More broadly, Tipton’s decision removed an important limit on the government’s power to make arrests or otherwise exercise force. Though the power to adjudicate whether a particular individual violated the law often rests with judges, the power to make arrests, bring enforcement actions, or seek an official penalty normally rests with the Executive.

That means that all three branches typically must agree that a particular individual should be arrested and tried before such an arrest can take place. Congress must pass a law making a particular action illegal. The Executive must decide to enforce that law against a particular individual. A judge or some other adjudicative body ordinarily must determine that the individual broke the law.

By placing himself in charge of a law enforcement agency, however, Tipton eliminated one of these safeguards, effectively allowing the judiciary to act both as law enforcer and adjudicator.
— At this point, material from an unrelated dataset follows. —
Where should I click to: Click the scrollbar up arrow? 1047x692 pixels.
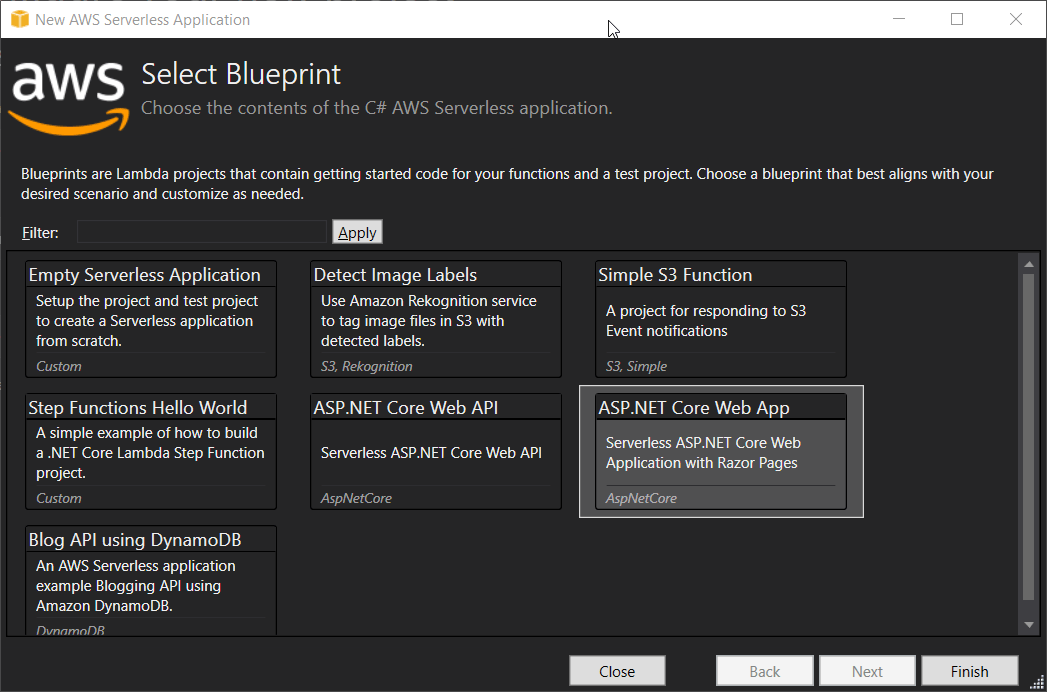(x=1030, y=263)

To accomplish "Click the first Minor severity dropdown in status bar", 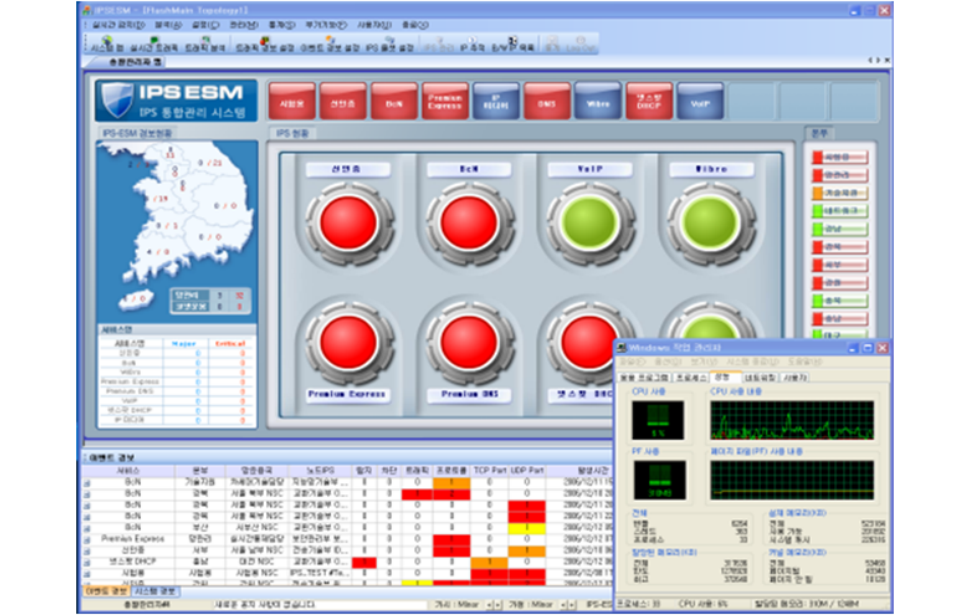I will tap(463, 605).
It’s not hard to imagine how certain judges — perhaps Tipton himself or someone like Kacsmaryk — could abuse this power.

9) New York State Rifle v. Bruen: The Court’s completely unworkable Second Amendment decision

Many of the Court’s Republican appointees claim to be “originalists,” meaning they believe that the Constitution must be interpreted as it was originally understood when it was drafted or ratified. But if these justices actually intended to discredit originalism as a method of judging, they would have written a decision much like New York State Rifle & Pistol Association v. Bruen (2022).
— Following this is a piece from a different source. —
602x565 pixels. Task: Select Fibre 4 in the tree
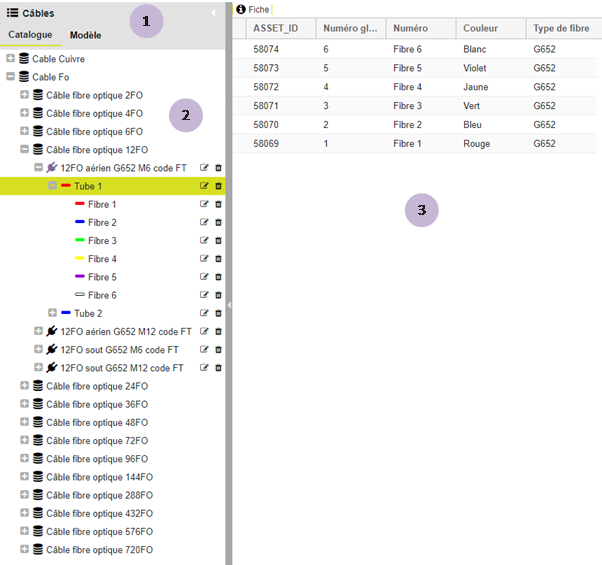tap(102, 259)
Bruen held that, for virtually any gun law to survive a Second Amendment challenge, “the government must demonstrate that the regulation is consistent with this Nation’s historical tradition of firearm regulation.” This means that lawyers defending gun laws must show that “analogous regulations” also existed and were accepted when the Constitution was framed, particularly if the law addresses “a general societal problem that has persisted since the 18th century.” If they cannot, the challenged gun law must be struck down.
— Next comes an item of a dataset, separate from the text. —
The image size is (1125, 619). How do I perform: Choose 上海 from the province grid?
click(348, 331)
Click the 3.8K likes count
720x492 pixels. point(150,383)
This approach makes no sense for a whole host of reasons. Even if you agree with the originalist view that the Constitution must mean the same thing today as it did in the 1790s, the fact that a particular gun law did not exist more than 200 years ago does not mean that the generation that framed the Constitution would think it unconstitutional.

Among other things, early America did not have police forces until the early-to-mid 1800s, so the government lacked the state capacity to enforce the kind of gun laws that exist today. Early America also did not have large cities like the ones that exist today — New York City had only 33,131 residents in the 1790 census — so we simply have no idea how the framers would have dealt with the problem of guns in a modern urban setting.

Judges have struggled so much to apply Bruen that many of them complain about how unworkable the decision is in their published opinions. By announcing “an inconsistent and amorphous standard,” wrote Judge Holly Brady, a Trump appointee to a federal court in Indiana, “the Supreme Court has created mountains of work for district courts that must now deal with Bruen-related arguments in nearly every criminal case in which a firearm is found.” And Brady’s hardly the only judge with such complaints.

Bruen has also led to ridiculous and immoral results, such as a Fifth Circuit decision holding that people subject to domestic violence restraining orders — meaning that a court determined that they are a violent threat to others — have a right to own a gun.

In any event, the Supreme Court appears likely to reverse that Fifth Circuit decision. It should go further and confess that it made an egregious error when it handed down Bruen and that the decision must be overruled.

These cases are a mix of legally indefensible outcomes that have already been imposed on the entire nation and potentially disastrous lower-court decisions that will most likely be reversed by the current Supreme Court. Trump transformed the federal judiciary, but he has not yet turned it into a playground where MAGA bullies can take whatever they want.

The rule of law cannot survive long, however, in a nation whose leaders do not embrace it. In a hypothetical second Trump term, judges like Kacsmaryk or his enablers on the Fifth Circuit are likely to thrive, and could eventually dominate the Supreme Court.